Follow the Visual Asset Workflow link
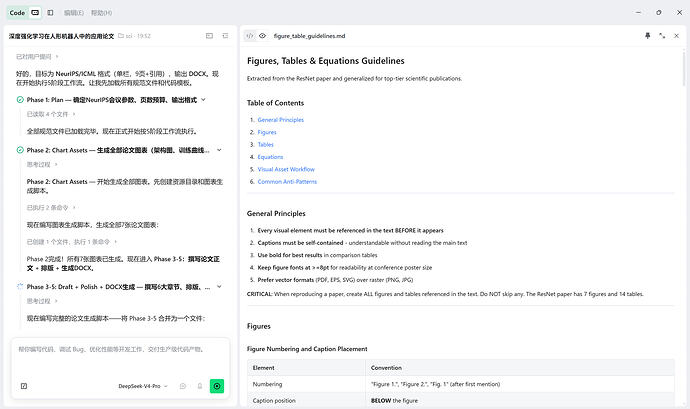The width and height of the screenshot is (690, 409). (x=286, y=169)
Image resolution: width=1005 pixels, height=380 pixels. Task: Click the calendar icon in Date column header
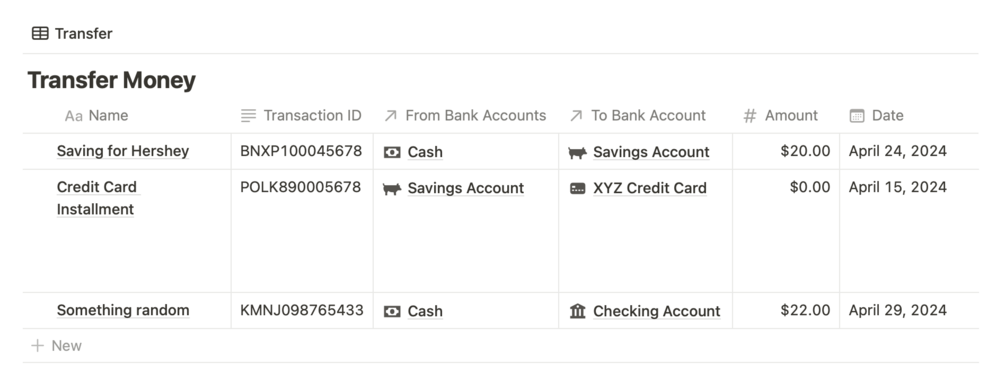856,116
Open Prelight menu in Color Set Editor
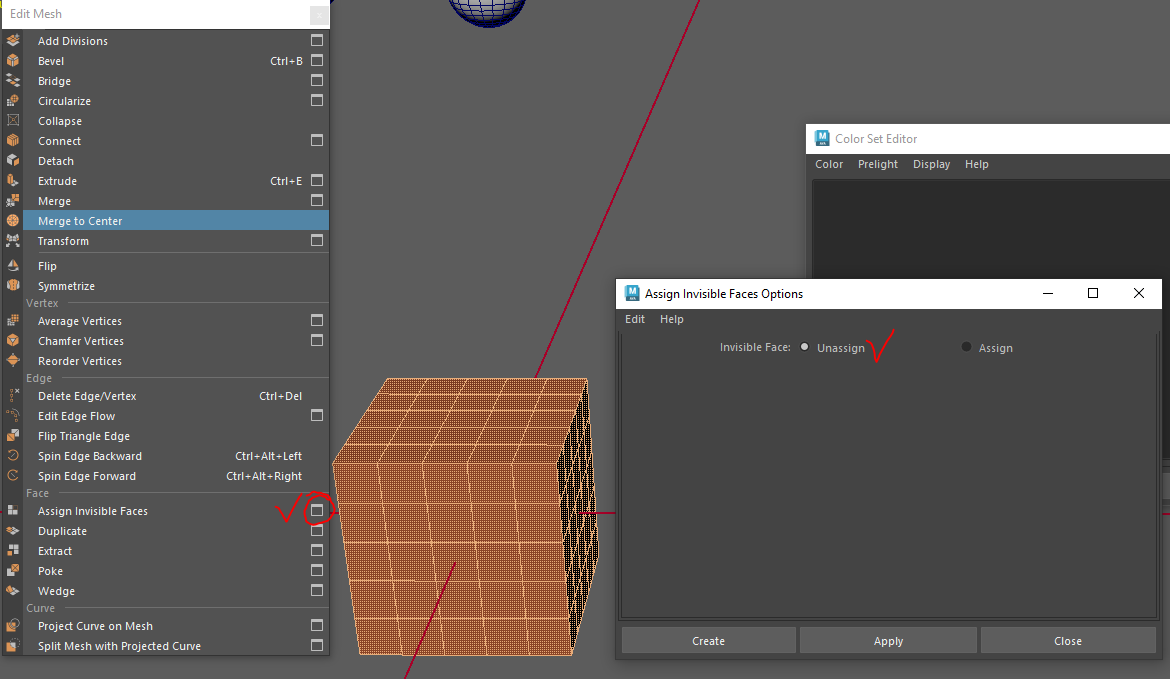The image size is (1170, 679). [877, 164]
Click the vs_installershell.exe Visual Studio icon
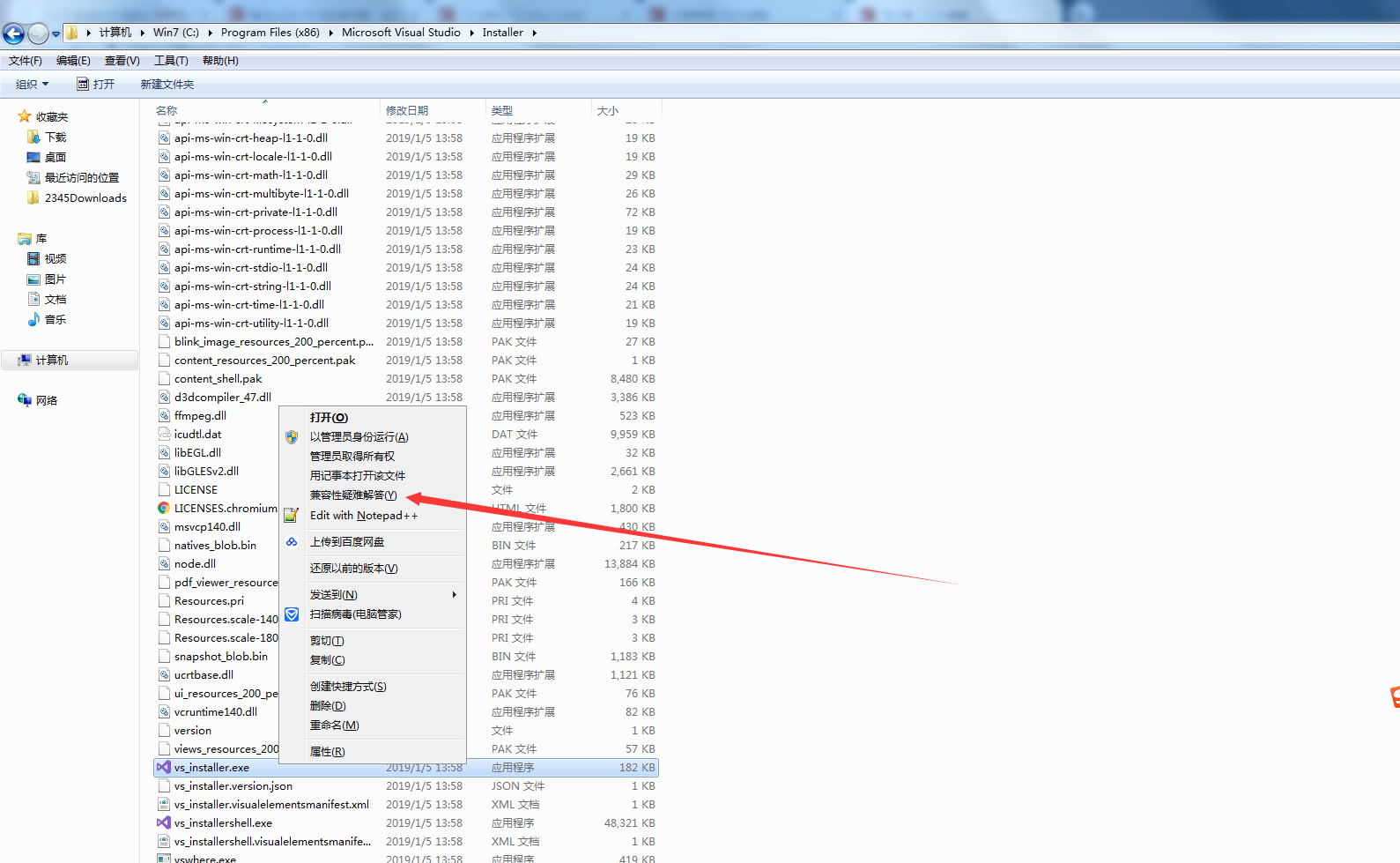Viewport: 1400px width, 863px height. pos(164,823)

================================

--- WHAT THE EXERCISE ASKS ---
A faithful copy of the records above is needed, with the pictures left out.

--- ANSWER SECTION ---
Follow the Visual Asset Workflow link
The width and height of the screenshot is (690, 409). (x=286, y=169)
Image resolution: width=1005 pixels, height=380 pixels. Task: Click the calendar icon in Date column header
856,116
Open Prelight menu in Color Set Editor
The image size is (1170, 679). [877, 164]
Click the vs_installershell.exe Visual Studio icon
Viewport: 1400px width, 863px height. pos(164,823)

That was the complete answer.